* SET OF TASKS *
(a) Reproduce, word for word, the portion of the plane crash article that opens with the words containing "He had gone" and closes with "a long strap.".
(b) According to the plane crash article, what telecoms firm did Avi Matzliah work for?
(c) Go on writing the article about the families of the plane crash victims, starting after its final sentence.

* EXERCISE PASSAGE *
== Segment start ==
Two days on, loved ones of plane crash victims await closure

Shimon Misha flew from Israel to Ethiopia to collect the remains of his colleague, Avi Matzliah, one of 157 people who died when a Boeing 737 crashed just minutes after taking off from Addis Ababa Sunday.

“There is a mother and sister and brother. They’re waiting for a body to bury,” Misha told AFP Tuesday as he waited with other next-of-kin at the Ethiopian Skylight Hotel for news on the remains of lost loved-ones.

He had gone to the crash scene, a blackened crater with debris scattered around it, hoping to find anything that had belonged to 49-year-old Matzliah, but he was prevented by investigators.

Even though there is no body, “still there are sentimental parts they can find in this mess,” said Misha.

He added he was looking for Matzliah’s tefillin — a small leather box containing scripture that observing Jews wrap around their arm with a long strap.

“We hope to find it because it’s made of tough leather.”

Matzliah had been on his way to close a business deal for telecoms firm Radwin, where he worked with Misha.

Ethiopian Airlines has said Israel had two nationals on board Nairobi-bound Flight ET 302, which slammed into a field six minutes after liftoff early Sunday, killing 149 passengers and eight crew.

Israel’s consul to Ethiopia, Opher Dach, said rescue and recovery specialists had flown to Addis Ababa from Israel to “come to help”.

“According to the Jewish belief, we need to bring Jewish people to burial in 24 hours, maximum 48 hours,” he told private broadcaster Citizen TV in Addis Ababa Tuesday.

“We wanted to go in very quickly and start identifying everything”, even pieces of clothing. “We think everything matters”.

For a Jewish funeral, a body or part of a body is needed, even blood, tissue, or DNA left behind on a person’s personal items.
== Segment end ==
* DATA EXCERPT *
== Segment start ==
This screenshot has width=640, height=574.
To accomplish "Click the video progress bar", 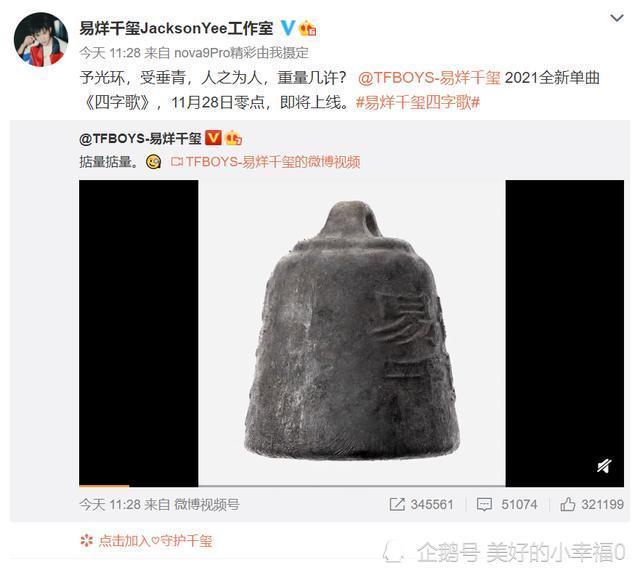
== Segment end ==
* ANSWERS GIVEN *
(a)
He had gone to the crash scene, a blackened crater with debris scattered around it, hoping to find anything that had belonged to 49-year-old Matzliah, but he was prevented by investigators.

Even though there is no body, “still there are sentimental parts they can find in this mess,” said Misha.

He added he was looking for Matzliah’s tefillin — a small leather box containing scripture that observing Jews wrap around their arm with a long strap.

(b) Radwin

(c)
‘My duty’

Most of the remains from Sunday’s crash had been gathered in a hangar, said Dach, adding: “Hopefully, we will have some more information in two days’ time.”

“It’s my duty to bring Avi home,” added Misha. “We never leave somebody behind.”

Ethiopian Airlines, meanwhile, was making arrangements for Kenyan relatives of lost passengers to travel to Addis Ababa.

Kenya was hardest hit by the tragedy, with 32 citizens among the 157 people on the ill-fated flight, followed by Canada with 18. About two dozen UN staff were among the dead.

“Concerning families and relatives who’d like to travel, we’re ready to… take them to Addis, give them accommodation, then constant updates will be given,” the airline’s Kenyan operations manager Yilma Goshu Gobena said.

Kenyan mourners are expected to start arriving on Tuesday night.

The airline, Africa’s biggest, said Monday it had found the plane’s two black boxes with cockpit voice and data recordings, which it is hoped will shed light on the cause of the tragedy.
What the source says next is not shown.